*Selected passage*:
========================================
# Octagon: Magic Carpet Ride



## Chuck D. Bones (Jan 9, 2020)

I finally finished my Octagon.  I add two features: a toggle switch to select between the internal FV-1 programs or the EEPROM and an expression pedal jack & select switch (white knob).  The expression pedal can override any one of the three CONTROL knobs, or none of them.  Some very cool sounds in this box.  I want to thank K Pedals for guidance & encouragement with my initial foray into acrylic pouring.





All wired up and getting tested prior to painting.  Worked from the git-go, no troubleshooting req'd!  That 1K CC resistor hanging in the air is for short-circuit protection on the 3.3V expression pedal bias.




Fit check prior to final wiring.  I had tried to fit this into a 125B, but no dice.









Input & Expression pedal jacks.


----------



## Nostradoomus (Jan 9, 2020)

The multicoloured knobs really shine on this one, Chuck! Fantastic.


----------



## Barry (Jan 9, 2020)

That looks incredible!


----------



## chongmagic (Jan 10, 2020)

Awesome work, love the design and super cool mods!


----------



## eaglehat (Jan 10, 2020)

Loving that paint job!


----------



## p_wats (Jan 10, 2020)

Very nice! Looks great. I would love to add an expression jack to my next one.


----------



## Mourguitars (Jan 10, 2020)

Far out man , very groovy looking CDB !

I knew you couldn't do a pedal un modded , awesome build Chuck ! 

After reading magic carpet ride ...ill never get that song out of my head today...lol

Mike


----------



## Chuck D. Bones (Jan 10, 2020)

I know, it's like I can't help myself.


----------



## K Pedals (Jan 10, 2020)

Chuck D. Bones said:


> I finally finished my Octagon.  I add two features: a toggle switch to select between the internal FV-1 programs or the EEPROM and an expression pedal jack & select switch (white knob).  The expression pedal can override any one of the three CONTROL knobs, or none of them.  Some very cool sounds in this box.  I want to thank K Pedals for guidance & encouragement with my initial foray into acrylic pouring.
> 
> View attachment 2638
> 
> ...


Amazing work man!!!
Inside and out!!!


----------



## Boba7 (Nov 6, 2020)

Chuck D. Bones said:


> That 1K CC resistor hanging in the air is for short-circuit protection on the 3.3V expression pedal bias.



Hi Chuck! I don't think I understand how you used the 1k resistor.
You're just connecting/disconnecting lug 2 of the pots with the stereo jack right? Then another lug is ground, and the other 3.3v?


----------



## Chuck D. Bones (Nov 6, 2020)

Lug 2 of the three CONTROL pots are connected to or disconnected from the Expression jack by the 4 position rotary switch.  The 1K resistor is in series with the 3.3V supply in case I accidentally plug the wrong thing into the Expression jack and short the 3.3V to ground.


----------



## Boba7 (Nov 6, 2020)

Great, thanks! Great idea!


----------



## dlazzarini (Nov 6, 2020)

Chuck D. Bones said:


> I finally finished my Octagon.  I add two features: a toggle switch to select between the internal FV-1 programs or the EEPROM and an expression pedal jack & select switch (white knob).  The expression pedal can override any one of the three CONTROL knobs, or none of them.  Some very cool sounds in this box.  I want to thank K Pedals for guidance & encouragement with my initial foray into acrylic pouring.
> 
> View attachment 2638
> 
> ...


That looks sick!!!!


----------



## HamishR (Nov 6, 2020)

So Barbarella.


----------
========================================
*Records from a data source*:
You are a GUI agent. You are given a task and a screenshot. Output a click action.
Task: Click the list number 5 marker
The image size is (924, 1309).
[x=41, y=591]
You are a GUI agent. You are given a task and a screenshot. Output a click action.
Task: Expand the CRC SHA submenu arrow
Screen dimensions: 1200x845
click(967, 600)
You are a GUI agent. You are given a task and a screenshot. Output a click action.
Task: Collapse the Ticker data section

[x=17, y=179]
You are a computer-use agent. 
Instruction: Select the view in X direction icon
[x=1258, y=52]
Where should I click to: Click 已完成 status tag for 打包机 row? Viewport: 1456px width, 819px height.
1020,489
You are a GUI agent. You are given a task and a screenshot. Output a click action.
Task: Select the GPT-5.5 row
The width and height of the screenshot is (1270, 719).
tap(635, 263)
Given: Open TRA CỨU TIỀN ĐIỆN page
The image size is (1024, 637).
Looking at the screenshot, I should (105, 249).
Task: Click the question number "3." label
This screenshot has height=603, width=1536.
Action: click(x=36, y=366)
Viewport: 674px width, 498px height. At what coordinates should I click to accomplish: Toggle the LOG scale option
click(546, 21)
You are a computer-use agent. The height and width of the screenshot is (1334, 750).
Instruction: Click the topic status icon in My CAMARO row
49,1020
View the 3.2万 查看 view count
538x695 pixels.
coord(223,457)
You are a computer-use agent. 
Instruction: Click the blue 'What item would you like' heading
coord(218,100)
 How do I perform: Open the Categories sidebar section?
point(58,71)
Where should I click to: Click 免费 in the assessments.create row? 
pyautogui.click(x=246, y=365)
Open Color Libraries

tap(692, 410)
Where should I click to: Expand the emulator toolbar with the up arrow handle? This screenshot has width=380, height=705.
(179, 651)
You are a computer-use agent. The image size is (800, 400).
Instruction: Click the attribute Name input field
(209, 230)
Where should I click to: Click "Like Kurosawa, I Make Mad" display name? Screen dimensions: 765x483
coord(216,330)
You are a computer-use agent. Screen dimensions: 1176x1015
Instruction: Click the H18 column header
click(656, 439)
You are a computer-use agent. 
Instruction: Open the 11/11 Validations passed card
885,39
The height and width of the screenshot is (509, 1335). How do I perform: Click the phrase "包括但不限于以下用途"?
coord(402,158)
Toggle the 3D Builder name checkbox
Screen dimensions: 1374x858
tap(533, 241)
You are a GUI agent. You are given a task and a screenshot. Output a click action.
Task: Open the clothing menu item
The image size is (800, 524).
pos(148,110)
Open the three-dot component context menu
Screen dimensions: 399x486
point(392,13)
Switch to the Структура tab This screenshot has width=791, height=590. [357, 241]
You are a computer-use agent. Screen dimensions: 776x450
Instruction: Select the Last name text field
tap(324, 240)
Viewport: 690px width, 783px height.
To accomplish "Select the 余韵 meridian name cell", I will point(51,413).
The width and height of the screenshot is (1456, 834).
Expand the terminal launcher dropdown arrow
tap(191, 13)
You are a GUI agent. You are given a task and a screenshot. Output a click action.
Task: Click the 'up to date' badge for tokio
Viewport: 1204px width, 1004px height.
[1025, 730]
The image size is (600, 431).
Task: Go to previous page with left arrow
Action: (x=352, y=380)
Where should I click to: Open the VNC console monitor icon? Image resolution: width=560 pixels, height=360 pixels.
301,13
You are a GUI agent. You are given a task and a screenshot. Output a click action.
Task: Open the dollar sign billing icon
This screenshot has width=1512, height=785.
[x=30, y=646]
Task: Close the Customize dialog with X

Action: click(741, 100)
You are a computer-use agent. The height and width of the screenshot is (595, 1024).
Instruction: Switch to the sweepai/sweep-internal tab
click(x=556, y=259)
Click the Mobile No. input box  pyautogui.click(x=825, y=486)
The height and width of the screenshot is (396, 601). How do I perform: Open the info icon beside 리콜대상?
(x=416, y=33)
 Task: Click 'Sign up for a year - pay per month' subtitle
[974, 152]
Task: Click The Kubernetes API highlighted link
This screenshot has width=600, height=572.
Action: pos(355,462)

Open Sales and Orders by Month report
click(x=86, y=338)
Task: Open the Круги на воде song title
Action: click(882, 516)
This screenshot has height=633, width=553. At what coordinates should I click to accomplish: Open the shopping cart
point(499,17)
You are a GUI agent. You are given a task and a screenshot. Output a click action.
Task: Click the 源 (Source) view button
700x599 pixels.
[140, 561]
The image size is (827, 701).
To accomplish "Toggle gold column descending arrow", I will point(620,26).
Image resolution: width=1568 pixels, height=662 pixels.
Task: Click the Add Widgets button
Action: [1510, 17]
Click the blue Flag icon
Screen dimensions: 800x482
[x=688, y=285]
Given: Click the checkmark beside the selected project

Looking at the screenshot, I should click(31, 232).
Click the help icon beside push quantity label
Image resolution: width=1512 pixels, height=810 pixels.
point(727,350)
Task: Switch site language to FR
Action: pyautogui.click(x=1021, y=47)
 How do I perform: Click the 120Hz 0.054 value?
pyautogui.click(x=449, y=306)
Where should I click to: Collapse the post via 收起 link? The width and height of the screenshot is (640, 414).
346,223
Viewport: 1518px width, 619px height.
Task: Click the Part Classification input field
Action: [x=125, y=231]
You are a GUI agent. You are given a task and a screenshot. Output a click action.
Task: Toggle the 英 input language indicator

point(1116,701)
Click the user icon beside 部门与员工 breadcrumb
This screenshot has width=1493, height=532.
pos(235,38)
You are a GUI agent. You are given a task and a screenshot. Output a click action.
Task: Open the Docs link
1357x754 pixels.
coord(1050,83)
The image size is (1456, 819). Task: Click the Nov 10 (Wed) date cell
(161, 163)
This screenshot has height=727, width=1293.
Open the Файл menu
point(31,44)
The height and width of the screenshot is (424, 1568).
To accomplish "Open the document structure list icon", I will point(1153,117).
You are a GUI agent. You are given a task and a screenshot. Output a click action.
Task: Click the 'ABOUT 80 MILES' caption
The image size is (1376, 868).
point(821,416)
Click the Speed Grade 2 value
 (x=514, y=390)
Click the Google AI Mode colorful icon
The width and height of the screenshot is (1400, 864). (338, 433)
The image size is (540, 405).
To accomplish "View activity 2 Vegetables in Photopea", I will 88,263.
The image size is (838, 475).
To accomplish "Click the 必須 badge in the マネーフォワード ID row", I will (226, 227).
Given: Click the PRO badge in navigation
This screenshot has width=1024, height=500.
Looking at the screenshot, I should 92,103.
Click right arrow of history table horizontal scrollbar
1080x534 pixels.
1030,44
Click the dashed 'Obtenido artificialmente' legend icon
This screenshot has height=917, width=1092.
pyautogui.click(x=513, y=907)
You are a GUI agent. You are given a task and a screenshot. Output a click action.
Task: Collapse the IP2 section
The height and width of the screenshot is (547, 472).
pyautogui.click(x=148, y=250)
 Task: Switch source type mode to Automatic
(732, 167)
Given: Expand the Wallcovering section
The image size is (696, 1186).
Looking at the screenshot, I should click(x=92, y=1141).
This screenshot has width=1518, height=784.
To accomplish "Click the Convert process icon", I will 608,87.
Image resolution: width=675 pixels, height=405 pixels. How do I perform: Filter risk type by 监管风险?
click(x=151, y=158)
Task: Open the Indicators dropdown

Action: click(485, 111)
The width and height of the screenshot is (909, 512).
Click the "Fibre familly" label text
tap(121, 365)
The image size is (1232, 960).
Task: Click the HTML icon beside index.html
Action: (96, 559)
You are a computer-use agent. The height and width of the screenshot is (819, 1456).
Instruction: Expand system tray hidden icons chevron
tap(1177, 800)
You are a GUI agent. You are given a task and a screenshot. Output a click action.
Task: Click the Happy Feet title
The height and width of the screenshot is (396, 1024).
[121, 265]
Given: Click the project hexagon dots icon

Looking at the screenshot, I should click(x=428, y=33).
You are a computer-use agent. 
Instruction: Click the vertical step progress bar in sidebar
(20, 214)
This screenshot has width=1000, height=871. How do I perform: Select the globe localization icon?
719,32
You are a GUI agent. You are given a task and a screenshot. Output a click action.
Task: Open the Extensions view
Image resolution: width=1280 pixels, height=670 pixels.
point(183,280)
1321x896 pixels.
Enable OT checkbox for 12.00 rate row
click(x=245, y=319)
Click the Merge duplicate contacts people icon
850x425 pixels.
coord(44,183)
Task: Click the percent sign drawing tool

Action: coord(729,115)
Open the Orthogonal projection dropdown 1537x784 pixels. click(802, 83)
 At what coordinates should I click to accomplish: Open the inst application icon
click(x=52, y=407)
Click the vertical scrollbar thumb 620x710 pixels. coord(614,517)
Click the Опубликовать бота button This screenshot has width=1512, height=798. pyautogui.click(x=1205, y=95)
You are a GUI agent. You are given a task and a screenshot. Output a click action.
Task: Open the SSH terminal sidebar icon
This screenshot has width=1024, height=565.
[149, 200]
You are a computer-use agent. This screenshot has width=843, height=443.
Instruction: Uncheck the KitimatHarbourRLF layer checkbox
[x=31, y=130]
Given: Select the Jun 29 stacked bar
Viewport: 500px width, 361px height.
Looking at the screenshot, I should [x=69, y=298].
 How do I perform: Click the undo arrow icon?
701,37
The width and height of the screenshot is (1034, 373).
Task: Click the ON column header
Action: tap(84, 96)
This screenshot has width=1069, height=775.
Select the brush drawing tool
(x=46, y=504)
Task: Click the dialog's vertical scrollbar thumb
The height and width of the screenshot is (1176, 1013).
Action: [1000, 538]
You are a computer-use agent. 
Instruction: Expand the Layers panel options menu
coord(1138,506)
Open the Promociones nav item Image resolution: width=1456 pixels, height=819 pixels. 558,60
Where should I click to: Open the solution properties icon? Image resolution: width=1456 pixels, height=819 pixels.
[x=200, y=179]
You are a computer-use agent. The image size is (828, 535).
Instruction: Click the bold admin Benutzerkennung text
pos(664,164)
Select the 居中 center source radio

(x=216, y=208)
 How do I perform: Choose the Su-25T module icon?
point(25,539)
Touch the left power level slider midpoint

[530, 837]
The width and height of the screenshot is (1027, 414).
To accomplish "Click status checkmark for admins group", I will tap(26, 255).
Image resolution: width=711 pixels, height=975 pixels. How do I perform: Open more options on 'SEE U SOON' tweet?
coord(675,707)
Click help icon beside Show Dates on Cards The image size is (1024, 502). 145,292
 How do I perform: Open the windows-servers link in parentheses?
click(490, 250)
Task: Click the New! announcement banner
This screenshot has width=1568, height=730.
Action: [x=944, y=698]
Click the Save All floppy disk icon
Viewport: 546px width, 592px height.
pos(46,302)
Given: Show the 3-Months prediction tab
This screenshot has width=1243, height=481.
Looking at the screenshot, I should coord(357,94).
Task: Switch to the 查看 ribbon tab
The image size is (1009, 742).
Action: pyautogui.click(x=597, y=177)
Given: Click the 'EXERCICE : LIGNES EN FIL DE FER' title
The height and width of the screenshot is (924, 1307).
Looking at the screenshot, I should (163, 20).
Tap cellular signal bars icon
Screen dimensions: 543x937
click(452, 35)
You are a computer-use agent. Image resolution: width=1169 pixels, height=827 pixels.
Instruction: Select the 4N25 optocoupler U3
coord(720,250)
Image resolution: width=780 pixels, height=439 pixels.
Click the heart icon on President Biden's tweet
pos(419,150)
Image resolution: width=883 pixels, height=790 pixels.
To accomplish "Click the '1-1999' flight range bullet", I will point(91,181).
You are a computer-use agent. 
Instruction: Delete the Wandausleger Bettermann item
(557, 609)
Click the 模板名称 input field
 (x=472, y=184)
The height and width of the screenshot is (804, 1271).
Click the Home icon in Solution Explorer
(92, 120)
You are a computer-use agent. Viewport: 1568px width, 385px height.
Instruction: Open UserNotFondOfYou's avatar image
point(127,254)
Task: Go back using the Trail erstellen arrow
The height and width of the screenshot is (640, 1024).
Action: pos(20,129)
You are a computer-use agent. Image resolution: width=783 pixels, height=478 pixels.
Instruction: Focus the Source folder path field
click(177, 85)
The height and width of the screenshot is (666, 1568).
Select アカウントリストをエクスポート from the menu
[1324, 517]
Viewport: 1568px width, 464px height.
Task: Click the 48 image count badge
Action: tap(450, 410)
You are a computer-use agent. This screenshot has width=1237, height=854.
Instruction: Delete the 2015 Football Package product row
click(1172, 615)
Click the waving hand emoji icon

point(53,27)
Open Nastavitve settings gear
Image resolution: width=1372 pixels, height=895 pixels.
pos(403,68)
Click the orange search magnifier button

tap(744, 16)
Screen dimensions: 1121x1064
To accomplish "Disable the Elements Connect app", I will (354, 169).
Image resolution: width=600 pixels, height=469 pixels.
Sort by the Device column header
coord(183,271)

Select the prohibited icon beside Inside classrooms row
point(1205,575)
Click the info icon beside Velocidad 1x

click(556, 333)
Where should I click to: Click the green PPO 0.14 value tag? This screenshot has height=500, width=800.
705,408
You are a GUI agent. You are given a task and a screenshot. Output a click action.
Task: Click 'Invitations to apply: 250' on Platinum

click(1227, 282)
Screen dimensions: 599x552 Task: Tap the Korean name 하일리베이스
========================================
*What you need to do*:
**1.** Condense the paragraph of the pedal-build thread that begins "I finally finished my Octagon." into a bulleted list that keeps its main facts.
**2.** Repeat the part of the pedal-build thread from "Lug 2 of the three" up to and including "thanks! Great idea!".
**3.** Name everyone who posted in the pedal-build thread on Nov 6, 2020.

*Answers for this exercise*:
**1.**
- The Octagon is finished, with two added features:
  - a toggle switch that selects between the internal FV-1 programs and the EEPROM
  - an expression pedal jack with a select switch (white knob)
- The expression pedal can override any one of the three CONTROL knobs, or none of them.
- The box produces some very cool sounds.
- K Pedals is thanked for guidance and encouragement with a first attempt at acrylic pouring.

**2.**
Lug 2 of the three CONTROL pots are connected to or disconnected from the Expression jack by the 4 position rotary switch.  The 1K resistor is in series with the 3.3V supply in case I accidentally plug the wrong thing into the Expression jack and short the 3.3V to ground.


----------



## Boba7 (Nov 6, 2020)

Great, thanks! Great idea!

**3.**
- Boba7
- Chuck D. Bones
- dlazzarini
- HamishR